En el ámbito laboral, la brecha entre la rentabilidad empresarial y el bienestar de los trabajadores también se ensancha. En sectores como la hostelería, la logística o las plataformas digitales, proliferan contratos temporales, jornadas interminables y salarios que apenas rozan el SMI. Los datos oficiales son implacables, dado que, según la última Encuesta de Condiciones de Vida, uno de cada siete trabajadores en España es pobre a pesar de tener empleo, un fenómeno conocido como working poor que refleja cómo los beneficios no se traducen en dignidad laboral.

La codicia corporativa también tiene un impacto territorial. Mientras las grandes compañías concentran sedes y empleos cualificados en Madrid y Barcelona, regiones enteras del interior ven cómo se vacían sus pueblos ante la falta de oportunidades. En muchos casos, los beneficios generados en estos territorios, a través de explotaciones agrarias, recursos naturales o infraestructuras energéticas, no se reinvierten en la zona, alimentando la desigualdad.

La situación es tan grave que, incluso, algunos organismos internacionales han advertido de que España corre el riesgo de consolidar un modelo económico donde el peso del crecimiento recae desproporcionadamente en las rentas del capital.

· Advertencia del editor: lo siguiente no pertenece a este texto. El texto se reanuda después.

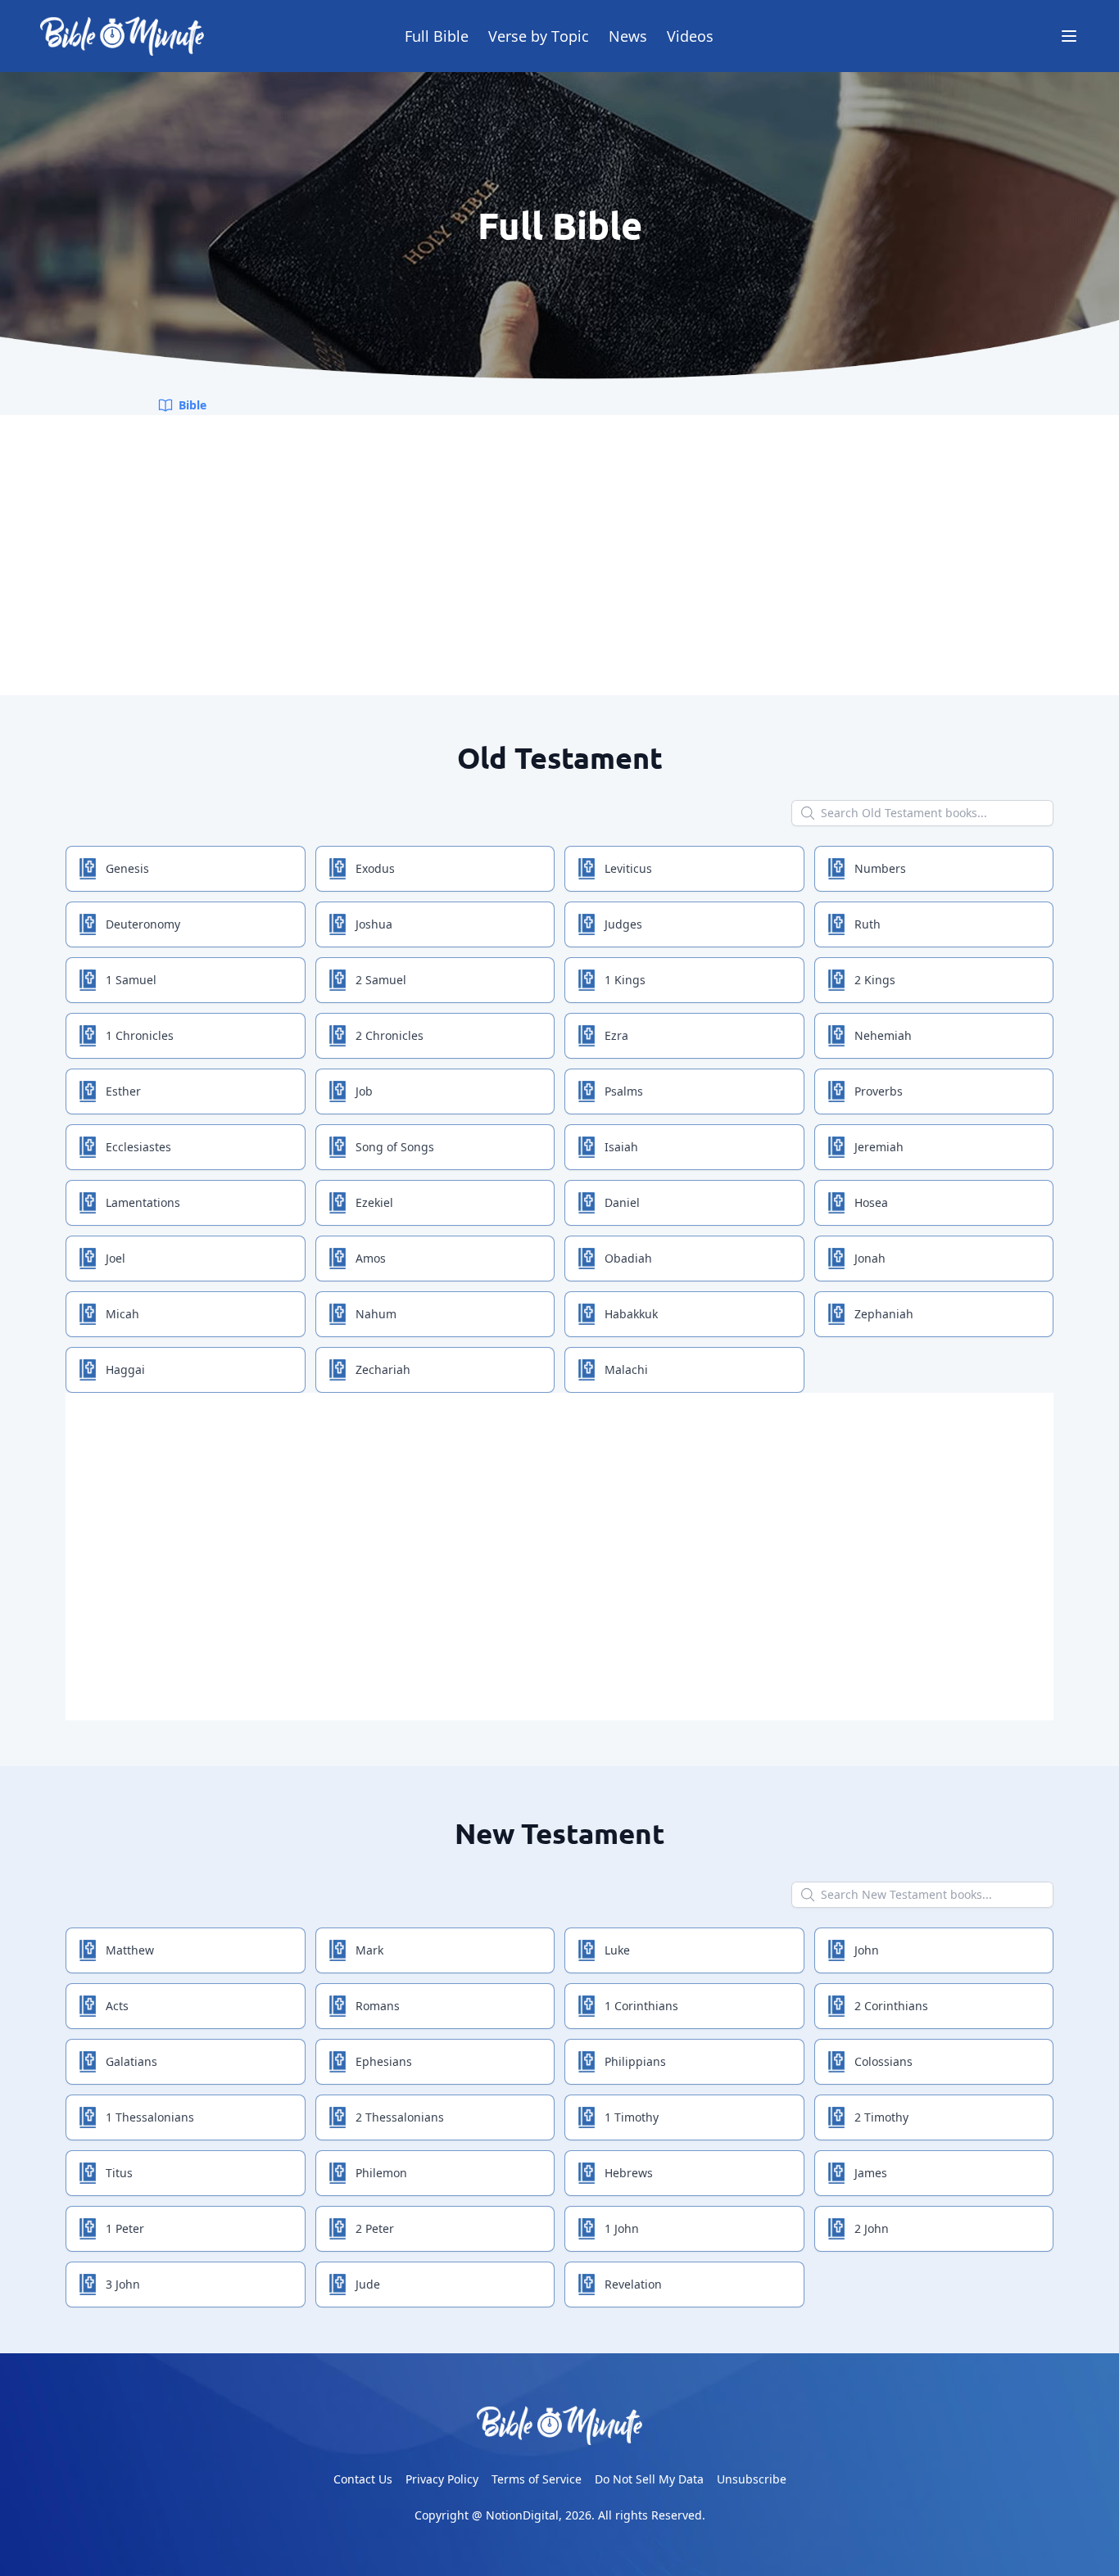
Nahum (376, 1314)
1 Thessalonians (150, 2117)
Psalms (624, 1091)
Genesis (127, 868)
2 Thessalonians (400, 2117)
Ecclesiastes (138, 1147)
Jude (368, 2284)
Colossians (883, 2061)
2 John (871, 2228)
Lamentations (143, 1202)
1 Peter (125, 2228)
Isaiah (621, 1147)
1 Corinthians (641, 2005)
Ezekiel (374, 1202)
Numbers (880, 868)
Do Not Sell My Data (649, 2479)
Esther (123, 1091)
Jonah (870, 1258)
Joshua (374, 924)
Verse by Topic (538, 36)
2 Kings (874, 979)
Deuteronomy (143, 924)
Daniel (622, 1202)
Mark (369, 1950)
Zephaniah (883, 1314)
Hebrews (629, 2173)
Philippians (635, 2061)
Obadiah (628, 1258)
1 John (622, 2228)
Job (364, 1091)
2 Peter (375, 2228)
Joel (115, 1258)
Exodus (375, 868)
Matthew (130, 1950)
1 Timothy (632, 2117)
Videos (690, 36)
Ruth (867, 924)
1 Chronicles (140, 1035)
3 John (123, 2284)
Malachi (626, 1369)
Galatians (131, 2061)
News (628, 36)
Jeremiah (879, 1147)
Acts (117, 2005)
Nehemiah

En este contexto, los sindicatos reclaman una fiscalidad más justa que grave los beneficios extraordinarios, mientras movimientos sociales piden un mayor control público sobre sectores estratégicos como la vivienda. La aprobación de un impuesto temporal a la banca fue un primer paso, pero las críticas apuntan a que su impacto real sobre los precios ha sido limitado.

La pregunta que queda en el aire es hasta qué punto la sociedad española tolerará este desequilibrio. Si las empresas continúan maximizando sus ganancias a costa de los ciudadanos, el riesgo no es solo económico, sino democrático: la erosión de la confianza en las instituciones y en el contrato social que sostiene la convivencia.